The interior is of lacquered logs and looks very Scandinavian because the roots of Yad Hashmona are Finnish - it was founded by Finnish Christian Zionists in 1971, then augmented by Israeli Messianic Jews including Ronen's father and two uncles. Today about 100 people live there, mainly Finns and Israelis, says Ronen, 36, a high-spirited mother of five married to Daniel, a Finnish Christian Zionist.
Ronen's maiden name was Bar-David, and the family's Messianic roots go back to her Jewish great-grandparents in Sofia, Bulgaria, who turned to Seventh Day Adventism. Her grandparents moved to Palestine in the early 1940s ahead of the Nazis and founded one of Israel's first Messianic Jewish congregations, in Ramat Gan, which Ronen attended as a girl.
"It was very straitlaced, the women wore head-coverings on Shabbat," she recalls. "We sang three songs, there was no raising of hands, nothing emotional, no hallelujahs.

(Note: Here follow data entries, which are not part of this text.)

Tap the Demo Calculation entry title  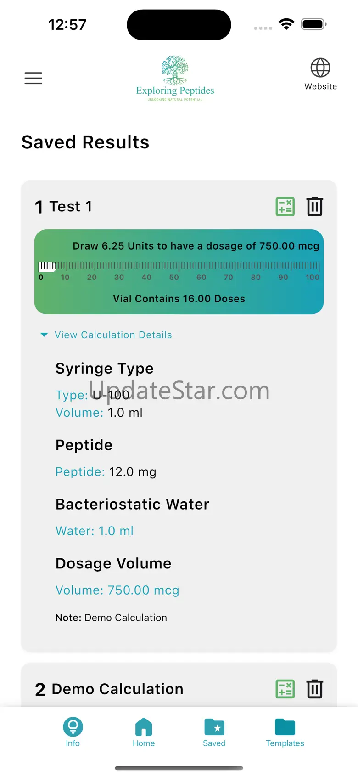click(x=117, y=689)
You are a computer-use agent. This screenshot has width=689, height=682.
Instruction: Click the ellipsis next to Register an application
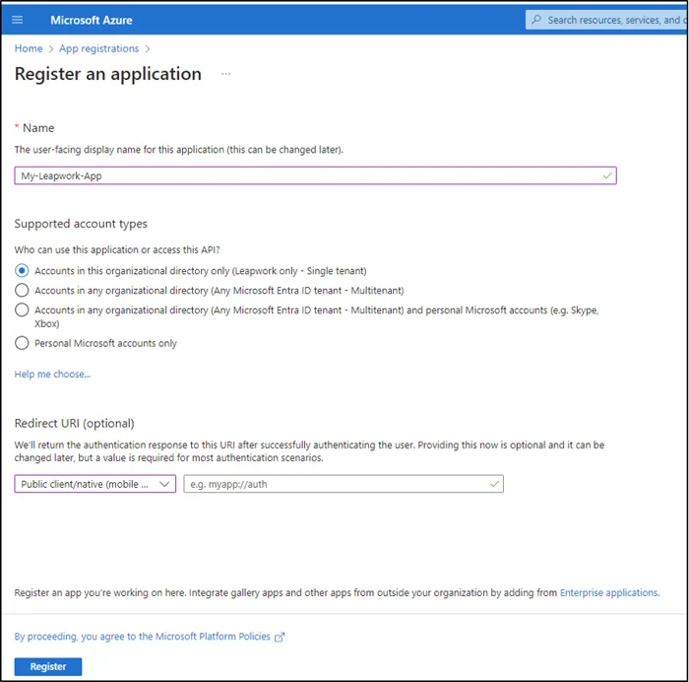click(225, 74)
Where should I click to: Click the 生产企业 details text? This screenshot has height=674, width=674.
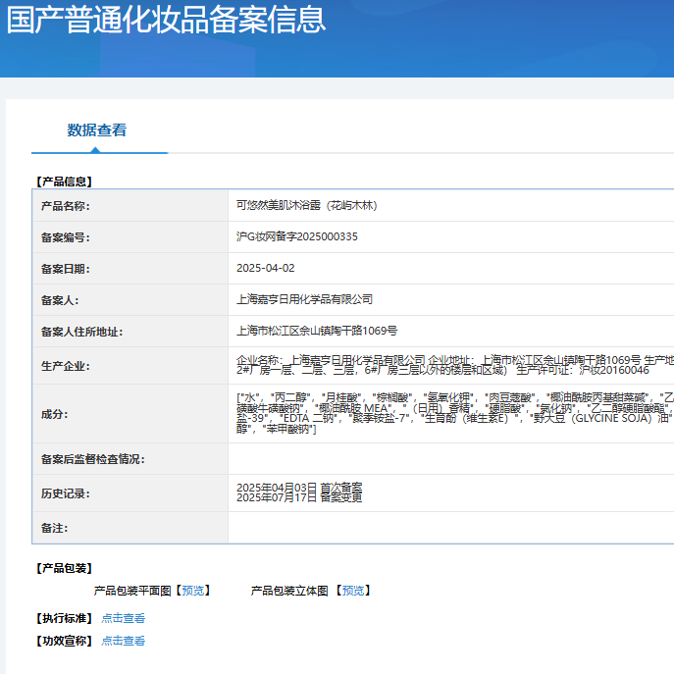pyautogui.click(x=451, y=365)
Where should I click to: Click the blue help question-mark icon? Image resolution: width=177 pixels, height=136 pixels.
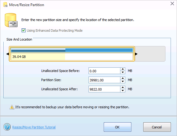click(x=7, y=127)
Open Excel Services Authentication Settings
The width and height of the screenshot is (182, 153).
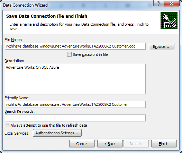tap(57, 133)
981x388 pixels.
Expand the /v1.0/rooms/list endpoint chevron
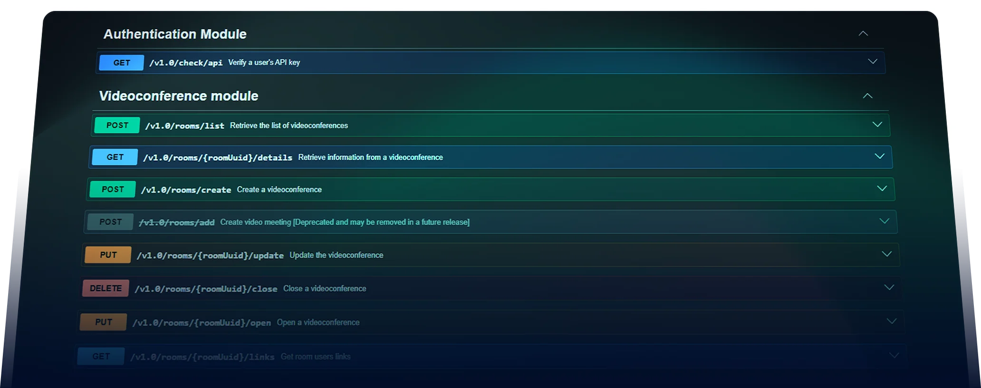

The first time I saw Messianics carrying on like that, speaking in tongues, I thought they were crazy."
Every year the moshav gets tens of thousands of Israeli tourists passing through on weekends, drawn by the buffet and the scenery, while the auditorium brings in conferences. On the Friday I was there, the National Insurance Institute was holding one. "Government offices love us," she says. "We've had groups from the Israel Police, Income Tax Authority, Justice Ministry, Health Ministry. A lot of times they want to know about our beliefs, and I tell them. Sometimes we get into big debates."
The moshav also maintains the ruins of a Second Temple-era synagogue from the Golan Heights, which it got from the Antiquities Authority. "We get families doing bar mitzvas there and having their Shabbat meal in our dining room," she says, noting that the kitchen has "the lowest possible kashrut license" - from the regional authority's rabbinate.
While Yad Hashmona does not get haredi visitors, it does attract lots of "crocheted kippa" Jews, she says. "We don't allow loud music or excessive drinking or accept money on Shabbat; we dress modestly; it's quiet and peaceful up here. Observant Jews like the Shabbat atmosphere," she says, adding that while Yad Hashmona doesn't advertise itself as a community of Messianics, she assumes that many if not most visitors know.
Conference groups of any nationality or ethnic group are welcome, she says, but religious or spiritual themes are limited to Judaism and Christianity. "No yoga, no Eastern spiritualism, either," she says. "We're not liberal. I believe God is a jealous God. We're open to discussion, but this is a biblical community."